Page excerpt:
──────

Showing posts with label college. Show all posts
Showing posts with label college. Show all posts

Friday, May 28, 2010

You don't understand a bad job market until you're in it

I felt that my grasp of economics wasn't good enough, so I read articles, took econ class, talked to people, and did general research. I learned all about the history of panics, depressions, boom and bust cycles, laissez faire, Keynesian economics, Reaganomics, and more. I read op-eds blaming the Tea Party movement on the lack of jobs. I was no expert, but I knew about economics and the job market and something of how it all worked.

And then I tried to get a job for the summer. An internship, even. Something to get me on a schedule and out of the house. Make a tiny bit of money. Something to do- anything. My standards dropped lower and lower. I wrote query letters and heard nothing. Went to interviews where I was bluntly told that all the jobs had been filled but they could try to find me a little work to do. Went to interviews where they seemed to like me and never got back to me again.

Yes, I knew something before about economics and the job market. But now I feel what a bad job market means, for me and for my friends and individual citizens.

Monday, May 10, 2010

Testing your knowledge...?

Finals are boring me. I have overestimated my powers of concentration. That is all. There is only so long the human brain can remain focused on something that never really interested all that much in the first place. But it will all turn out okay in the end, I know, its just that the process is so dreadful. There has to be a better way of doing this. There has to.

I overheard someone in the dining hall tonight saying, "But it all turns out all right in the end, doesn't it? I mean, have you actually ever failed a class?"
No comment.

Good night to all (who are not taking finals) and to all a good night.

Sunday, April 25, 2010

Dawn of the Vermin

This is just a quick post about a phenomenon I've noticed lately. After a relatively calm winter and early spring, the last two weeks have been absolutely infested. I've seen and heard about cases of cockroaches (two dead ones in the hall) mice, spiders, giant flying unidentified buggy-thing, and suchlike. Why all at once? What is the message in all this? What is the frequency of so-called little visitors trying to tell us?

──────

Recorded data:
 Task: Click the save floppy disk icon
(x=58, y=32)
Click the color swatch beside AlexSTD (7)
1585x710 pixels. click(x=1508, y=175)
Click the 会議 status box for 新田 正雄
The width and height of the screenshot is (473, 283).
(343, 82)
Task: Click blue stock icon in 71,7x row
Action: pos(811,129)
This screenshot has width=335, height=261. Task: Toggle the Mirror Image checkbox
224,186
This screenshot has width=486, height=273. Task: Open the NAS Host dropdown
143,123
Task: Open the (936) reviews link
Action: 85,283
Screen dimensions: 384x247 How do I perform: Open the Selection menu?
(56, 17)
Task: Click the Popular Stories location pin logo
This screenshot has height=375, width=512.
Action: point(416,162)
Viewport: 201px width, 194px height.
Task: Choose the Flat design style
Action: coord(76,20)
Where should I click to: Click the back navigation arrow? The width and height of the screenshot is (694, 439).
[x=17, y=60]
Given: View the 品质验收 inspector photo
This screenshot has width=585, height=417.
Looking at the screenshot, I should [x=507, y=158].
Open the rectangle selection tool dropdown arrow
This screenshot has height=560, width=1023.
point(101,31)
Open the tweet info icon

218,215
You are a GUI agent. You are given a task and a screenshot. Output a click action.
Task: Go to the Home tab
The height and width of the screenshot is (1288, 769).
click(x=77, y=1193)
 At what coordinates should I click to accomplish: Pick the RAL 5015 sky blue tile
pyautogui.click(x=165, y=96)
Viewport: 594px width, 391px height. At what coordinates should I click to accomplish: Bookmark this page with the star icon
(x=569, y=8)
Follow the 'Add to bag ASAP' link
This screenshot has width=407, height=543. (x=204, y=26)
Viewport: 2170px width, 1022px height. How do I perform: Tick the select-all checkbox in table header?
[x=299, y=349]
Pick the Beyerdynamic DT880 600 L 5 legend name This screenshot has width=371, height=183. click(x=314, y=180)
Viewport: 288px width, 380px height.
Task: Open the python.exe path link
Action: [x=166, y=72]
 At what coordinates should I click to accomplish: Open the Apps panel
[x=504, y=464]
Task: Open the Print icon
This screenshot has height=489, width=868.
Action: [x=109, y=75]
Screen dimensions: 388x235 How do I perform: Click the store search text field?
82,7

──────

Required tasks:
(a) Answer these questions from the college blog posts:
(i) On what date was the post titled "Dawn of the Vermin" written?
(ii) Where did the writer overhear someone asking whether they had ever failed a class?
(iii) How many dead cockroaches were seen in the hall?
(b) Please reproduce the college blog posts word for word, everything from "And then I tried" down to "to me again.".

Solution list:
(a)
(i) Sunday, April 25, 2010
(ii) In the dining hall
(iii) Two

(b)
And then I tried to get a job for the summer. An internship, even. Something to get me on a schedule and out of the house. Make a tiny bit of money. Something to do- anything. My standards dropped lower and lower. I wrote query letters and heard nothing. Went to interviews where I was bluntly told that all the jobs had been filled but they could try to find me a little work to do. Went to interviews where they seemed to like me and never got back to me again.